Beeley NR
Arena Pharmaceuticals, 6166 Nancy Ridge Drive, San Diego, CA 92121, USA.
Drug Discov Today. 2000 Aug;5(8):354-363. doi: 10.1016/s1359-6446(00)01528-2.
The biological activity of peptides is of enormous interest to the pharmaceutical industry, but endogenous peptides themselves typically have some limitations regarding bioavailability and oral activity. Peptide mimicry by design used to be touted as a solution to these problems and was focused on impersonating secondary structural motifs, particularly beta-turns, but this approach has yielded few pharmaceutical products.

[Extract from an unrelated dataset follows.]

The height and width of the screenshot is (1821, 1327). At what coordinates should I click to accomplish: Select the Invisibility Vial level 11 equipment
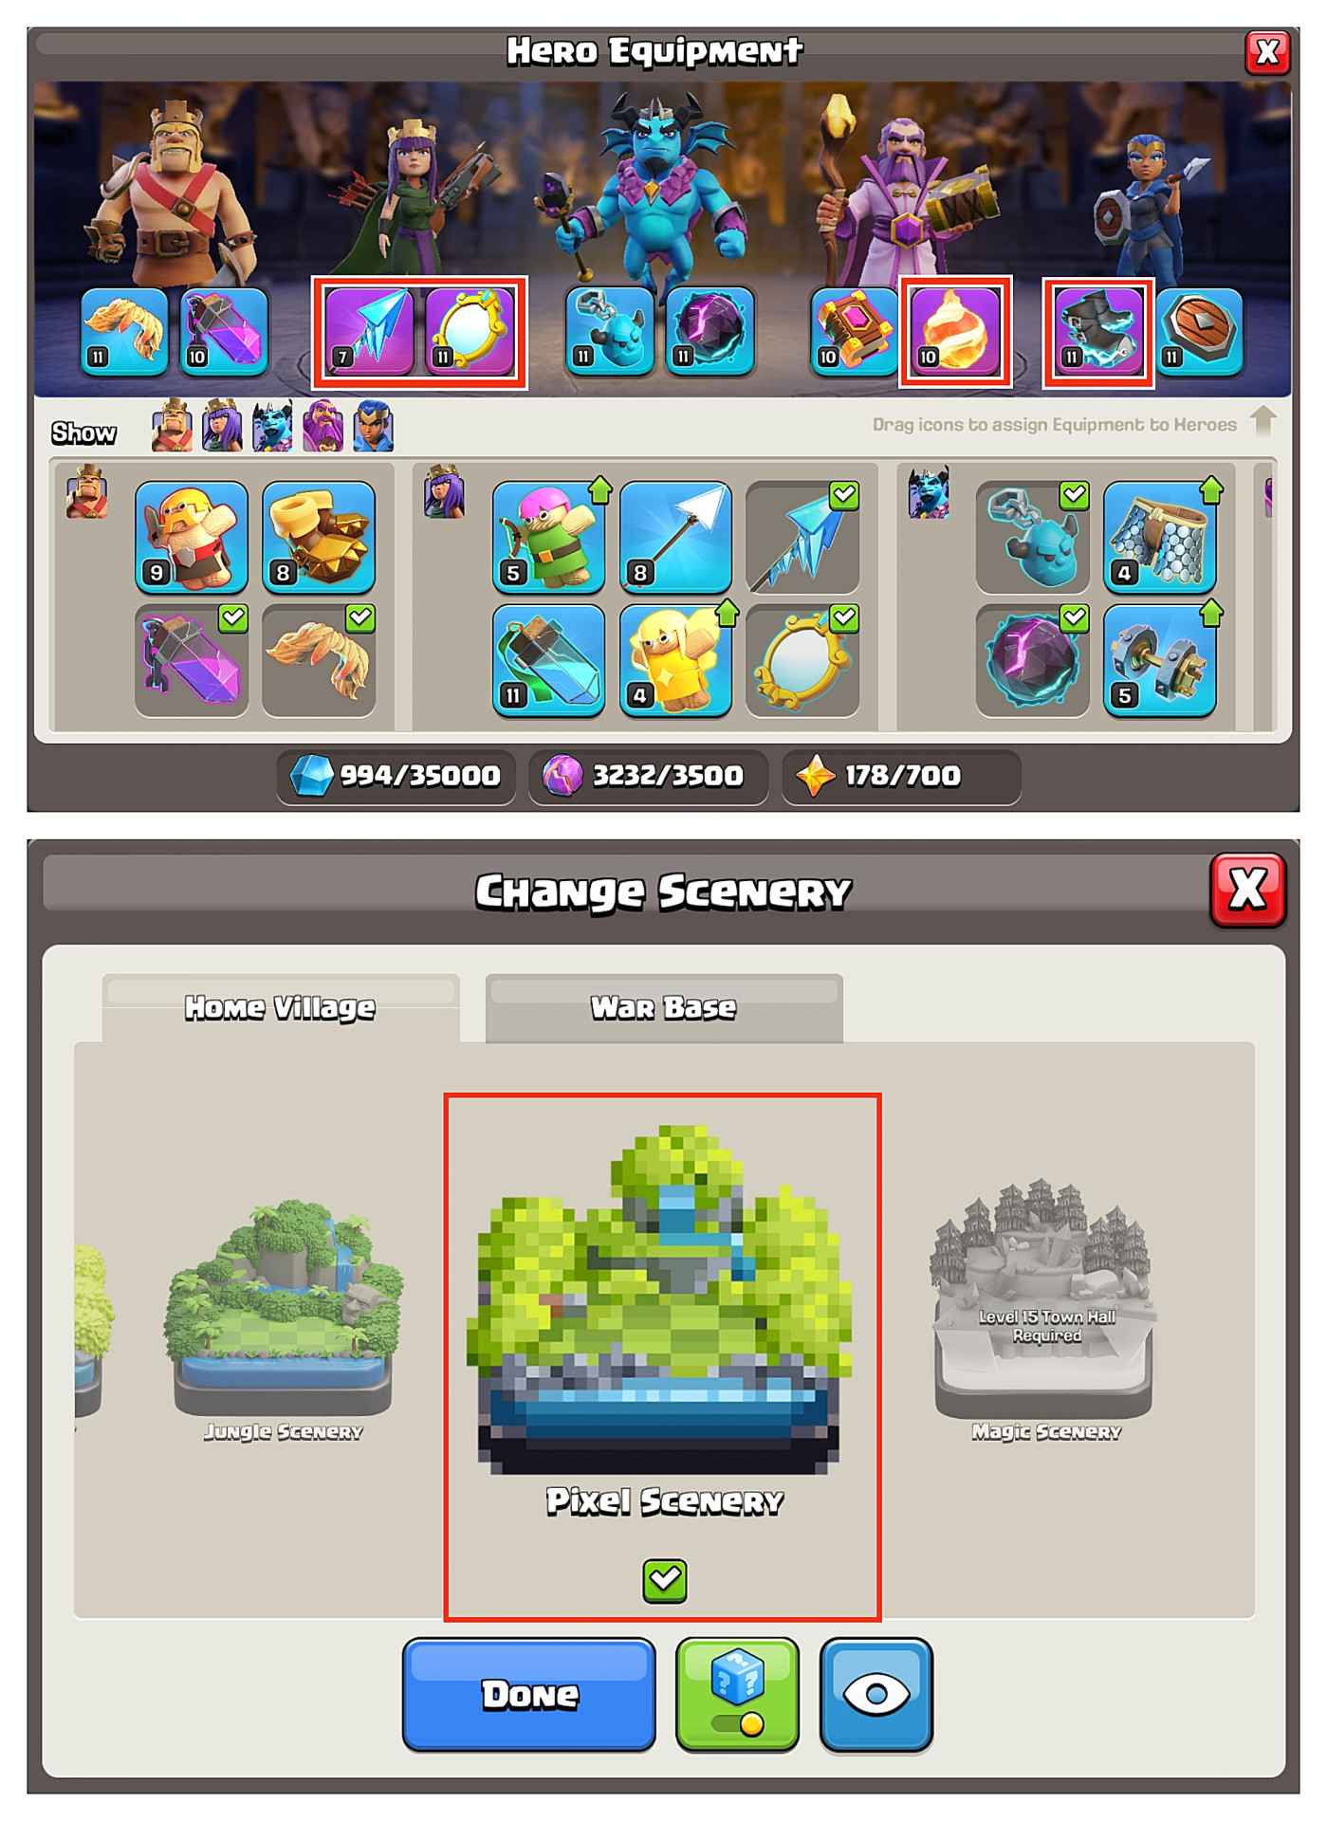click(549, 661)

Today, the process of identifying and optimizing peptide mimics is driven mainly by screening to obtain hits, followed by optimization, which might include design based on arranging pharmacophores appropriately in three dimensions. A consequence of this is that one of the more difficult problems in drug discovery, namely the identification of non-peptide agonists at peptide receptors, is beginning to be solved.
肽的生物活性引起了制药行业的极大兴趣,但内源性肽本身在生物利用度和口服活性方面通常存在一些局限性。过去,通过设计进行肽模拟被吹捧为解决这些问题的方法,并且重点是模仿二级结构基序,特别是β-转角,但这种方法产生的药品很少。如今,识别和优化肽模拟物的过程主要由筛选以获得命中物驱动,随后进行优化,这可能包括基于在三维空间中适当地排列药效基团的设计。由此产生的一个结果是,药物发现中较困难的问题之一,即肽受体上非肽激动剂的识别,开始得到解决。